→ YOUR TASK:
Please output exactly the lines from the one containing "Click the info" through the end of the records below, leaving out any pictures.

(Beginning of PROVIDED DATA)

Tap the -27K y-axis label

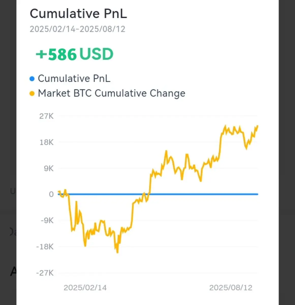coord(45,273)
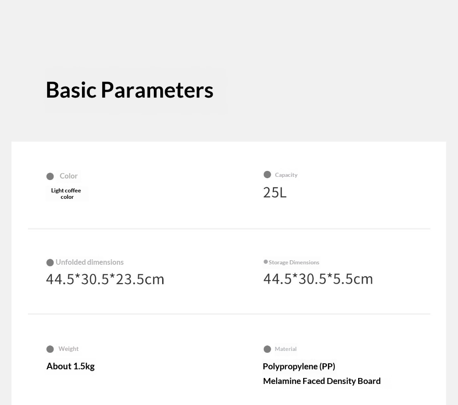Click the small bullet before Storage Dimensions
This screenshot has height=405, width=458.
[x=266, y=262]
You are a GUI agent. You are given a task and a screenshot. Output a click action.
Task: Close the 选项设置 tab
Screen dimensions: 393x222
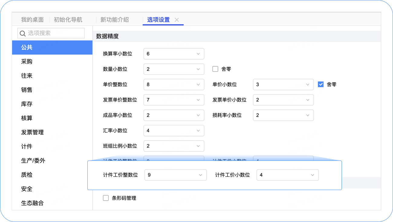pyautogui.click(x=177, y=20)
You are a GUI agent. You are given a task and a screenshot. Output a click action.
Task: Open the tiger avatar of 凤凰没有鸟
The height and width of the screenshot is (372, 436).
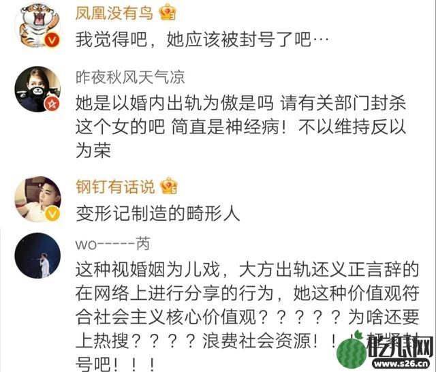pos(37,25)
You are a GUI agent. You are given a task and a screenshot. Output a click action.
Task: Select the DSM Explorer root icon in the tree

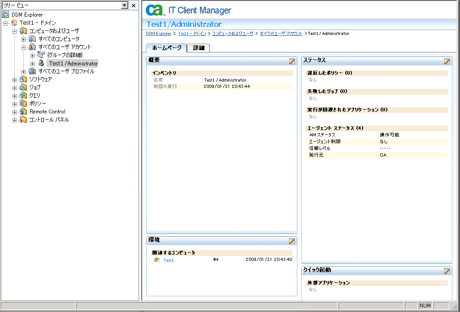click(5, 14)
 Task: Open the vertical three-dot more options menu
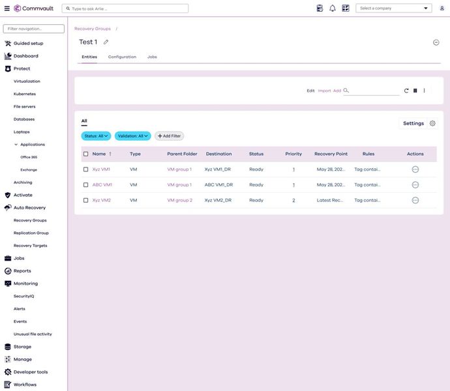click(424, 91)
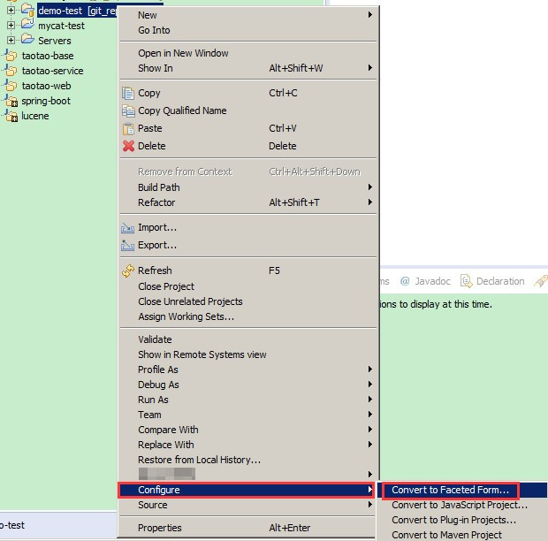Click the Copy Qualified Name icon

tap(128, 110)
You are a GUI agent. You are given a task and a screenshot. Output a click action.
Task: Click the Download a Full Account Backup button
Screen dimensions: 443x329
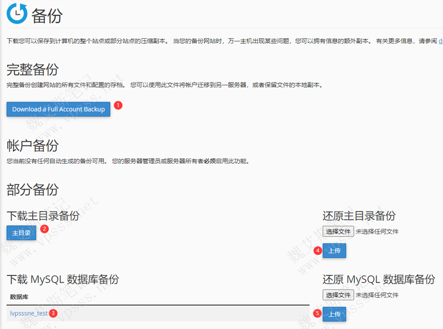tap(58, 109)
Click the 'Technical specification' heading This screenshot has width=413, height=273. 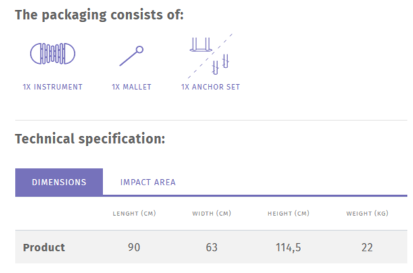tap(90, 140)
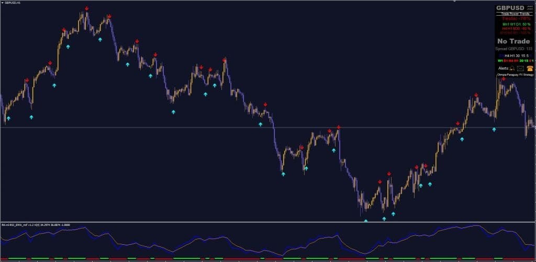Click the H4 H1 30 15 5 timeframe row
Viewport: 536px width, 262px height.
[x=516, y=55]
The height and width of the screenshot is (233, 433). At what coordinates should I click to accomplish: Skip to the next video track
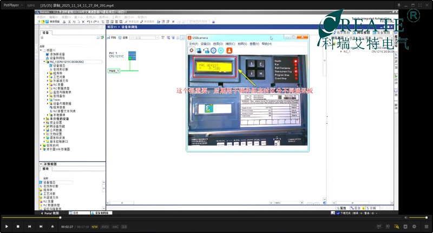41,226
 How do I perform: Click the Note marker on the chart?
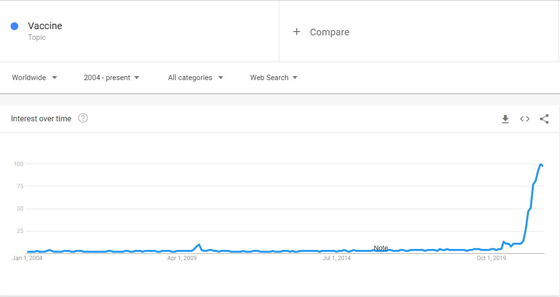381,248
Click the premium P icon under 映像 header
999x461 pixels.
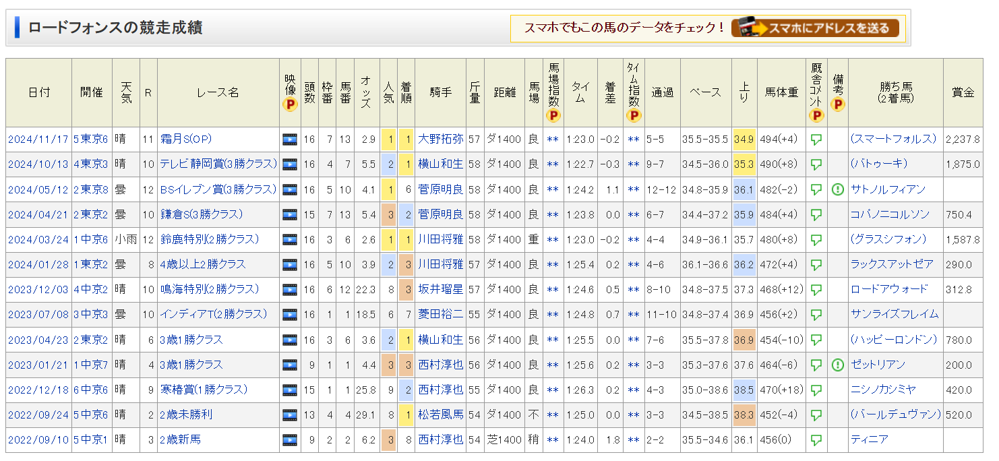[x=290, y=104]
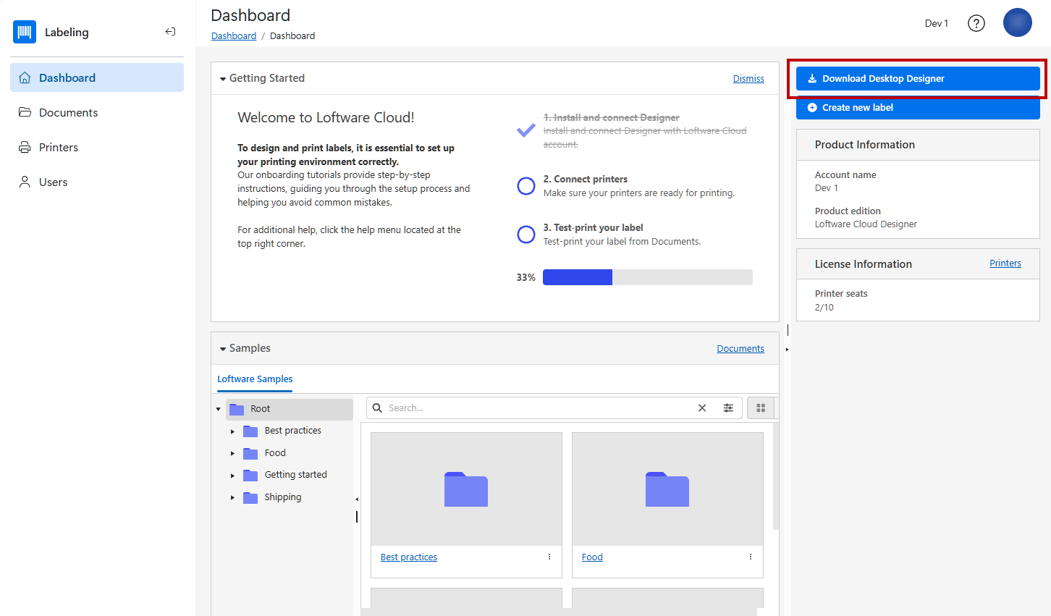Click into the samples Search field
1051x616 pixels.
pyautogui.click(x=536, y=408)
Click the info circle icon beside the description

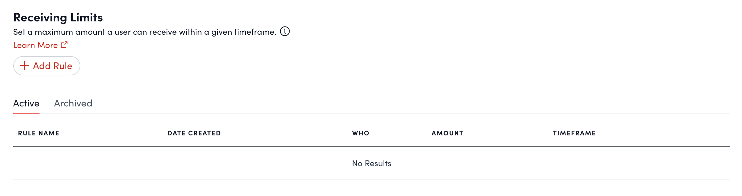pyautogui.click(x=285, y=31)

(End of PROVIDED DATA)

→ RESPONSE:
Click the info circle icon beside the description

pyautogui.click(x=285, y=31)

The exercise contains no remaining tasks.